The ILA plans to provide further information to the public and media by 11 a.m. on Monday (local time). However, the union clarified that it will not be conducting one-on-one interviews until Tuesday, and no specific details regarding the locations of pickets or protests will be disclosed prior to the strike. The union previously stated that the strike would not impact military cargo shipments or cruise ship traffic. If it proceeds, this will be the first coast-wide ILA strike since 1977, affecting ports that handle about half of the nation’s ocean shipping.

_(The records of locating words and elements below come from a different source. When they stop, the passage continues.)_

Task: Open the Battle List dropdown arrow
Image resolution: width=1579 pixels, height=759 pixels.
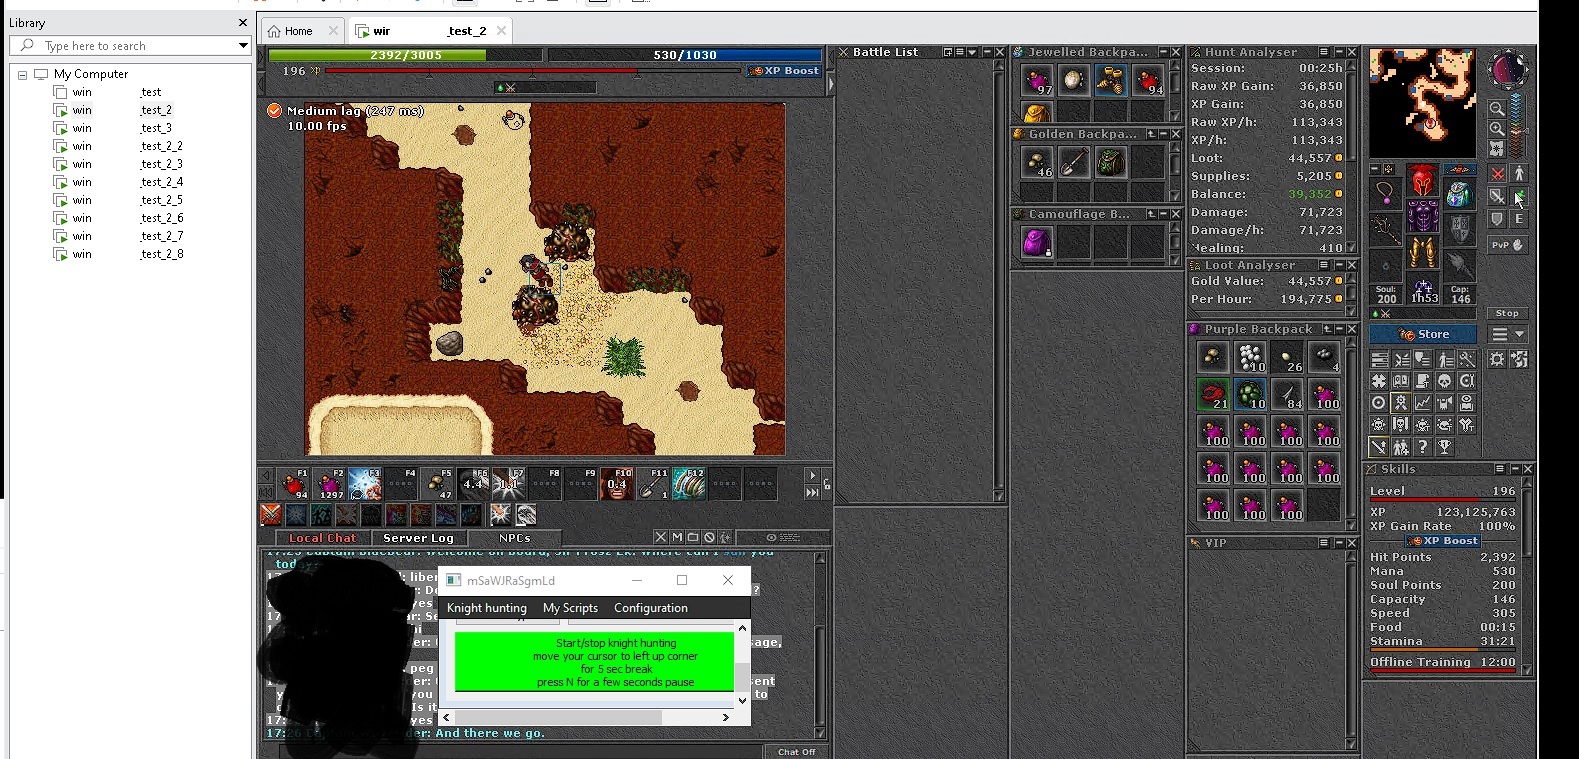Action: [x=972, y=52]
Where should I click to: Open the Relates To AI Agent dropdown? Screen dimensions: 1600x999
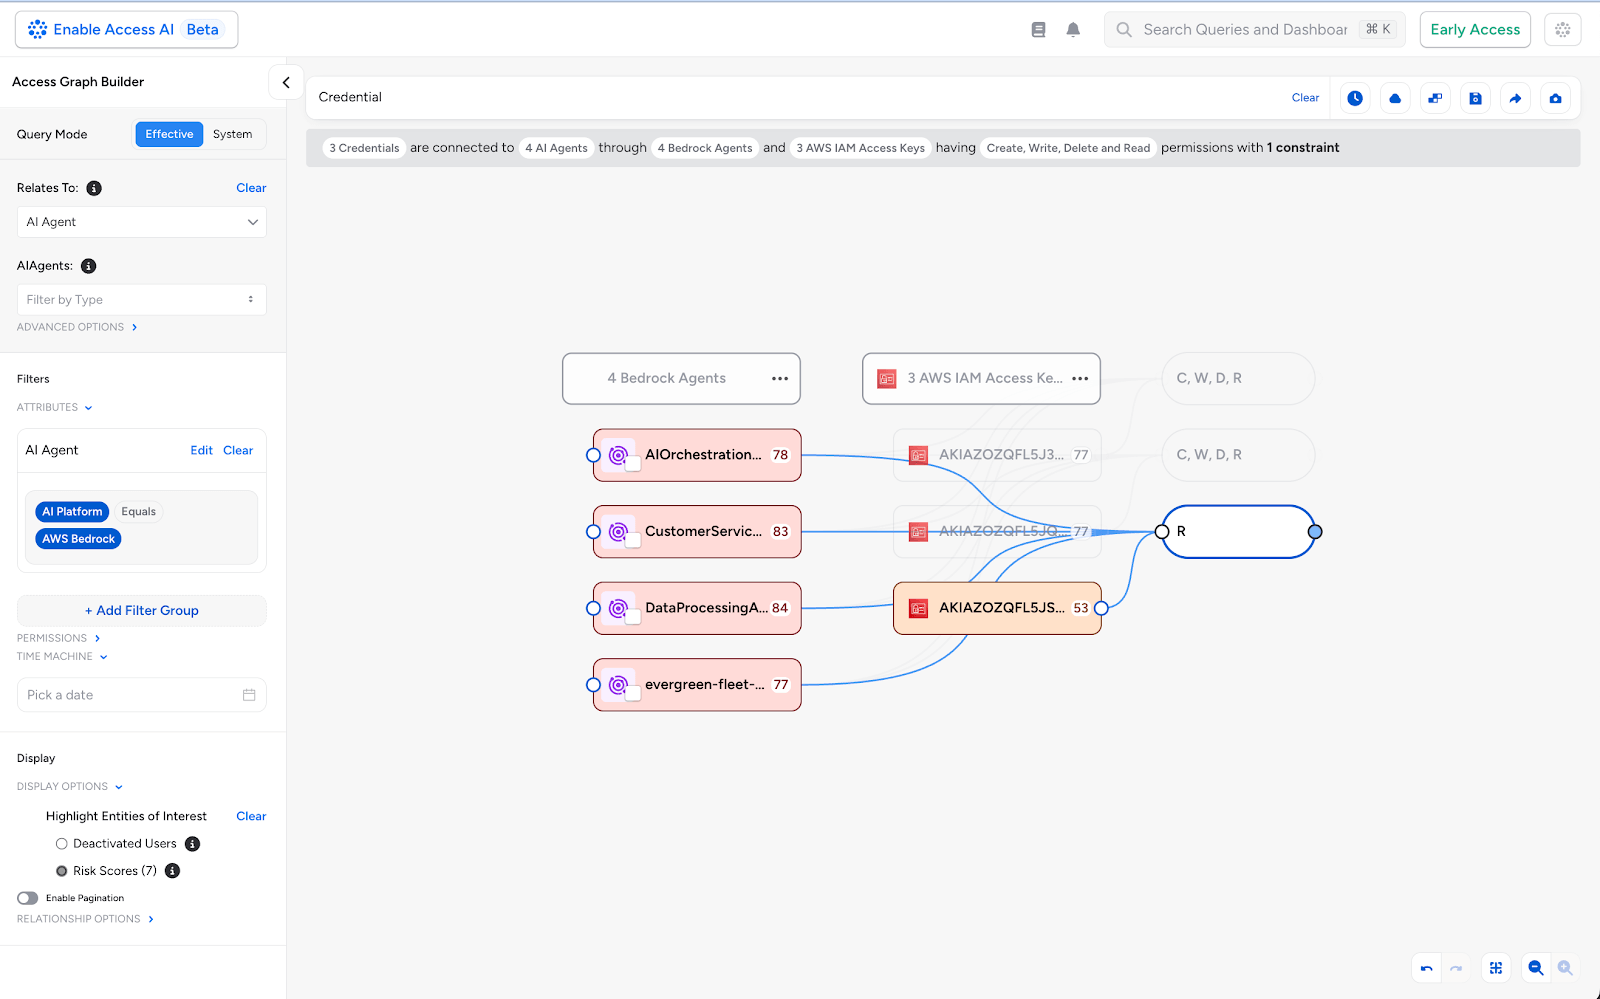pyautogui.click(x=142, y=222)
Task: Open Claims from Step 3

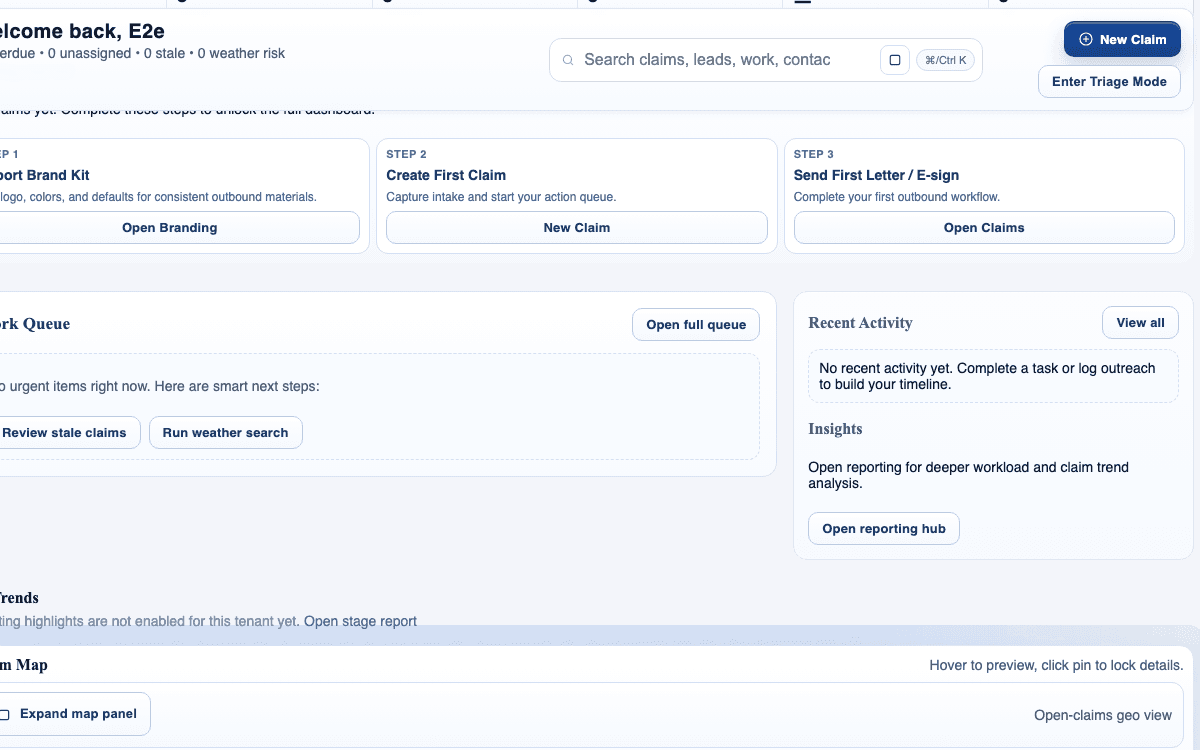Action: [x=983, y=227]
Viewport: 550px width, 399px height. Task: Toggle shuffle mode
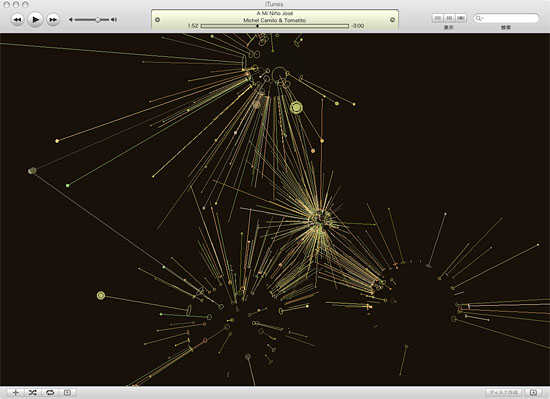coord(33,392)
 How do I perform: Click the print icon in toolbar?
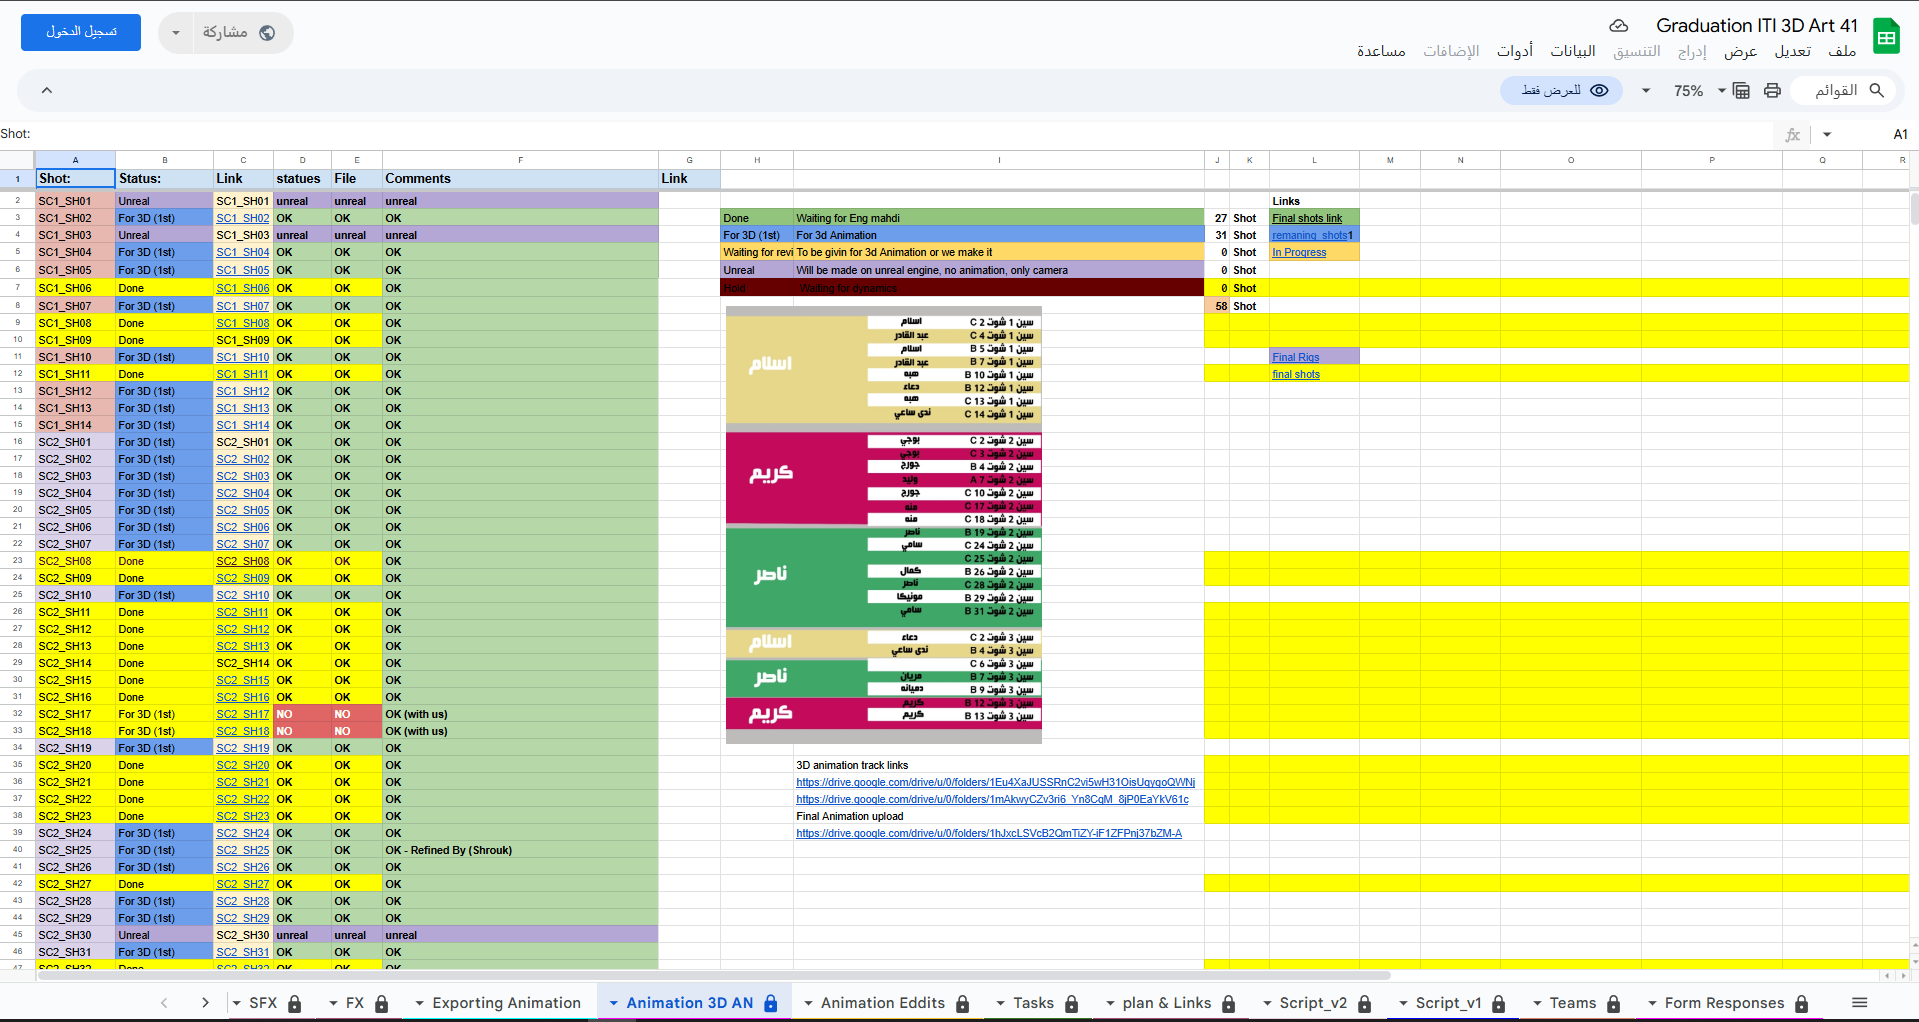click(x=1772, y=91)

As WorldCargo News reported earlier, the USMX has filed an unfair labour practice charge with the National Labour Relations Board and requested immediate injunctive relief, requiring the union to resume bargaining so that a deal can be negotiated. However, Reuters reports, citing sources close to the matter, that there were no negotiations taking place between the two sides and no plans to resume talks.
What is more, the Biden Administration has indicated it will not intervene by invoking the federal Taft-Hartley Act to prevent the strike, allowing negotiations to proceed without federal disruption. In an interview earlier this month, ILA President Harold J. Daggett expressed scepticism about the effectiveness of invoking the Taft-Hartley Act. The Taft-Hartley Act gives the President the power to invoke an 80-day cooling off period under which a strike or lockout is illegal. Daggett said ordering longshoremen back to work without addressing underlying issues may lead to decreased morale and commitment. This, he suggested, could result in suboptimal productivity levels (effectively slow-timing), leaving employers to question who truly benefits in the long term.
*This article has been updated with the latest statement from the ILA since its initial publishing.